New To Medicare?

Medicare is as easy as A, B, C … and D

You may be new to Medicare, but there’s no need to be overwhelmed by all the options and choices Medicare throws at you.

True, Medicare may sound a bit like alphabet soup with all the letters associated with the various Medicare parts and plans, but before long you’ll learn Medicare is as easy as A, B, C … and D.

Original Medicare (Medicare Part A and Part B) provides the foundation of your Medicare coverage. Medicare Part A helps cover hospital costs, while Medicare Part B normally pays 80% of the cost of covered medical expenses. Although your initial enrollment signs you up for Medicare Part A and Medicare Part B, some people decide not to keep Part B coverage. If you’re considering going without Part B, call MedicareMall toll-free at (877) 413-1556 and we’ll be glad to help you determine whether that’s a wise step.

Ninety-nine percent of Medicare beneficiaries are exempt from paying any premium for Part A coverage because they paid into this amount during their working years.
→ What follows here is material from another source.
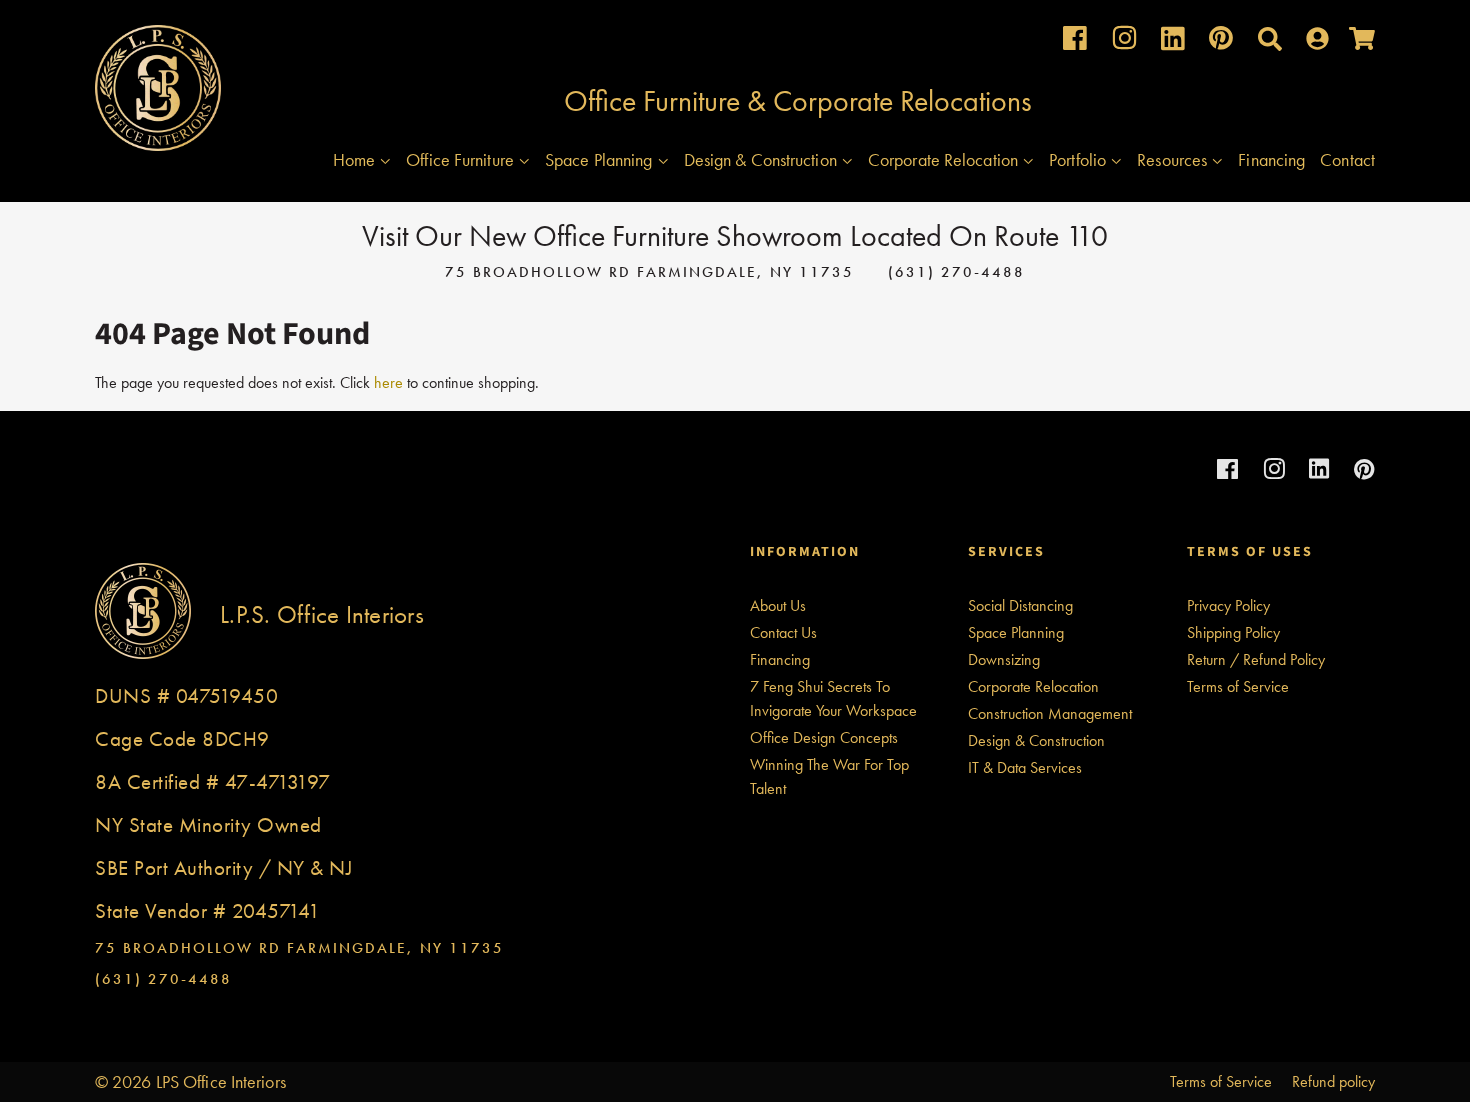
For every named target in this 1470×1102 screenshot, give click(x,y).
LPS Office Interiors (221, 1081)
The Medicare Part A deductible is set at $1,316 per benefit period in 2017, though the deductible is fully covered under Medicare supplement plans (see below).
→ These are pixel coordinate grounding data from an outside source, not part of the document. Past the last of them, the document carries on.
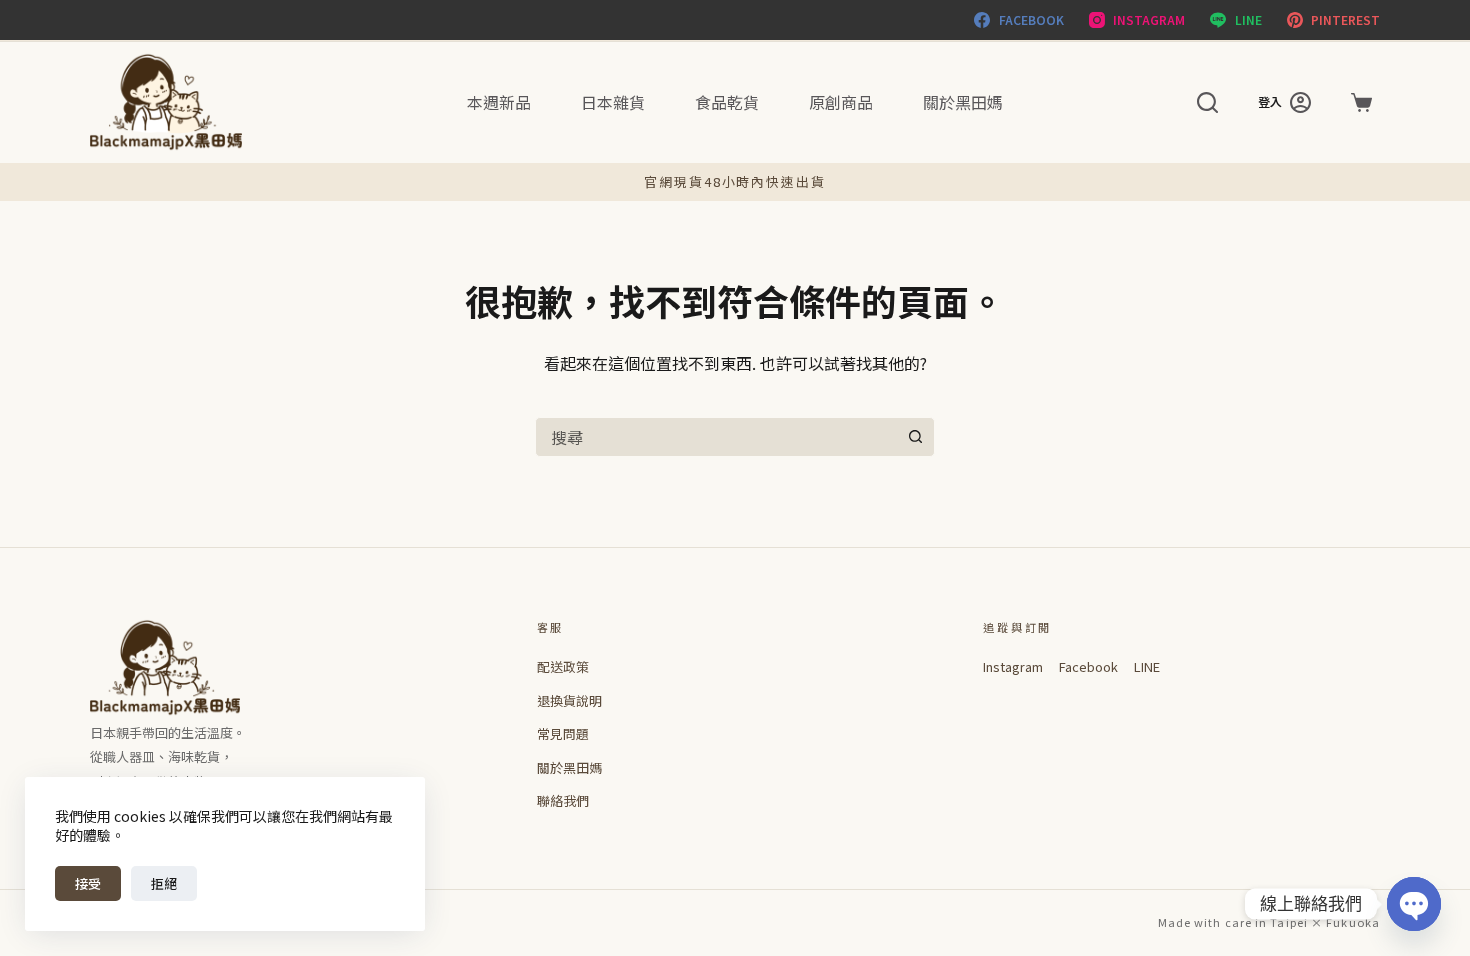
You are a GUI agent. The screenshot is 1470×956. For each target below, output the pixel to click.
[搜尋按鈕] (915, 437)
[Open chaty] (1414, 904)
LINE (1147, 666)
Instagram (1013, 666)
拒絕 (164, 883)
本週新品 (499, 102)
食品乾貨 (727, 102)
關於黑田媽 (963, 102)
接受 (88, 883)
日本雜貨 (613, 102)
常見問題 (563, 733)
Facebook (1088, 666)
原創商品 (841, 102)
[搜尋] (1207, 102)
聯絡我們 (563, 800)
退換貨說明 (569, 700)
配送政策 (563, 666)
In 2017 most Medicare beneficiaries pay a Part B premium of $134 per month.

Once enrolled in Original Medicare, you’ll have the option of signing up for:

Medicare Part C

Medicare Part C plans—also called Medicare Advantage plans—are optional Medicare plans offered by Medicare-approved private companies and available to people already enrolled in both Medicare Part A and Medicare Part B. Medicare Advantage plans can provide additional coverage in various areas of health including dental, vision, and hearing, and most plans also include prescription drug coverage. Call MedicareMall toll-free to learn about Medicare Advantage plans available in your area.

Medicare Part D

Medicare Part D prescription drug plans offer prescription drug coverage. With the high cost of prescription drugs, many seniors find Part D prescription drug plans (PDPs) an essential tool for keeping drug costs within their budget.
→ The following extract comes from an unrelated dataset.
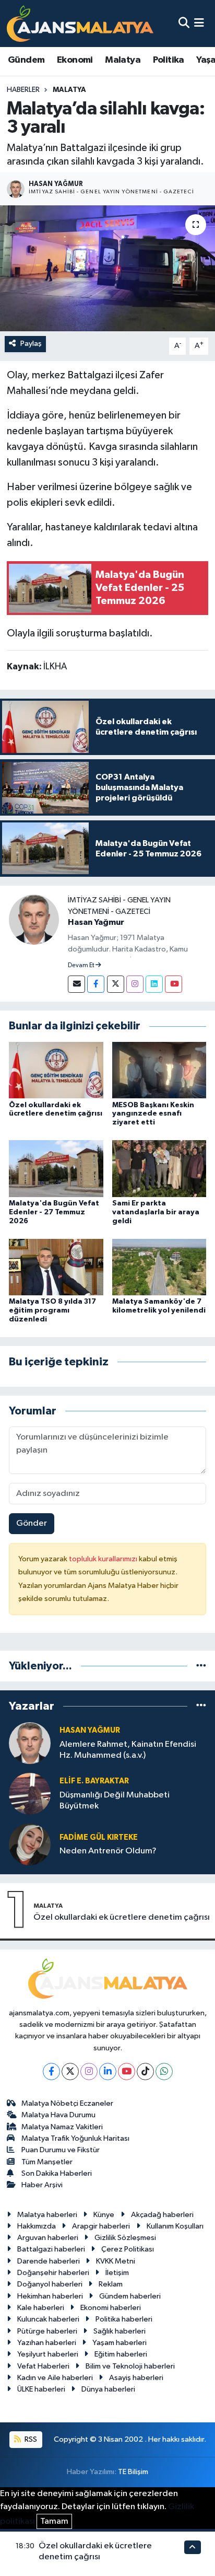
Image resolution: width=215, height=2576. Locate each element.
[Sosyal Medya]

Though prescription drug coverage is voluntary, anyone enrolled in Medicare Part A or Part B is eligible for enrollment in a PDP. Prescription drug plans can be added to Original Medicare or provided through Medicare Advantage plans. If you don’t join a Medicare prescription drug plan as soon as you become eligible for Medicare, you may face penalties and limited enrollment opportunities if you want to join later.